この歌は、荒木さんが学生時代、スキーで大けがをして入院。夢破れ、失意のどん底で作詞作曲した歌である。
その歌が、当時入院していた新潟・高田の病院の看護婦さんたちの口伝えから、巷間に広まり、レコード各社が競作、ダークダックスや芹洋子さんでブレイクした。
「四季の歌」は望外の生命力を持った歌だ。荒木さんがこの歌を作詞・作曲したのは1963年ごろ。ストリートミュジーシャンのはしりだった、すがわらやすのりさんが1968,9年ごろ東京・日比谷の一角で唄っていた。もちろん誰が作詞作曲したのかは知らなかった。
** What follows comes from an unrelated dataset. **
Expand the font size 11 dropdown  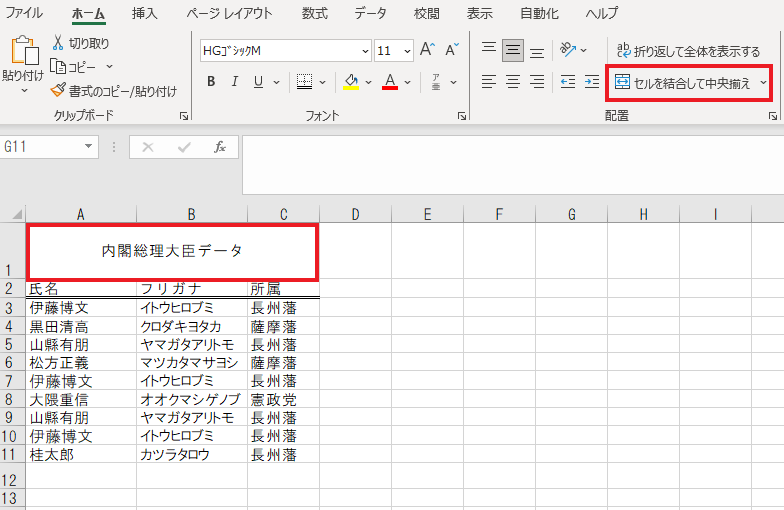(407, 51)
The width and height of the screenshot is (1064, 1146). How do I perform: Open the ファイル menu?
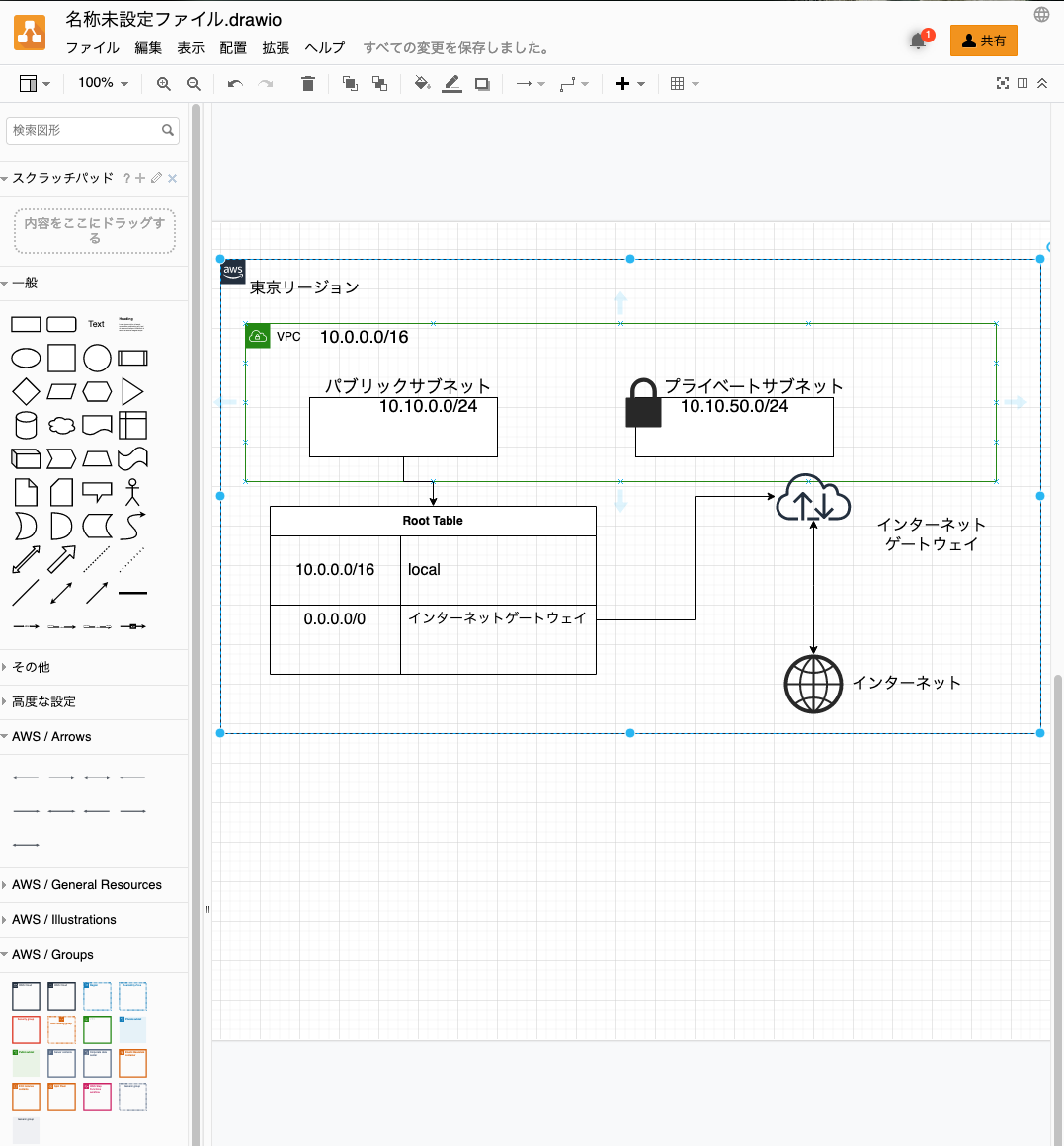point(92,47)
そして、1976年。東京のラジオ局の生放送番組に「四季の歌」のリクエストが来た。しかし番組の関係者は誰もこの歌を知らなかった。番組で呼びかけたところ、作詞家の荒木さんがプロデビュー前に作った歌だと判明した。
巷間に流布していた歌は、荒木さんが作詞したものとは少々違っていた。しかし、荒木さんはそのままにしておいた。「この歌は女性の間で広まったから、今のように変わって行ったのでしょう」と鷹揚である。
「四季の歌」。荒木さんの「失意の底で生まれた母恋のうた」で人生を変えた歌でもある。
荒木さんは中国・大連生まれ。戦後熊本に引き揚げ父母は離婚。父を知らない。母は働く女性として、荒木さんを熊本の祖母のもとに預け東京へ。
小学校にあがるころ、母と暮らすようになるが、10歳のころから、冬は一人で新潟・関温泉のスキー宿「登美屋」で過ごすことになる。いつしか宿の主人とおかみさんを「とうちゃん、かあちゃん」と呼ぶようになる。そして大学2年のとき大けが。荒木さんは語る。「あの事故がなければ、作詞家になっていたかわからない。母が僕を関温泉に送りださなかったらどうなっていたか」
旅は、秋の日本海・直江津まで足をのばし、カニ市場を荒木さんと尋ねる。日本海は荒木さんが四季のうたのあと、バンド活動やCM作詞などをへて、プロの作詞家になって送り出した「哀しみ本線日本海」を書いた思い出の場所である。
今回初めてうたの作詞家の旅というかたちをとる。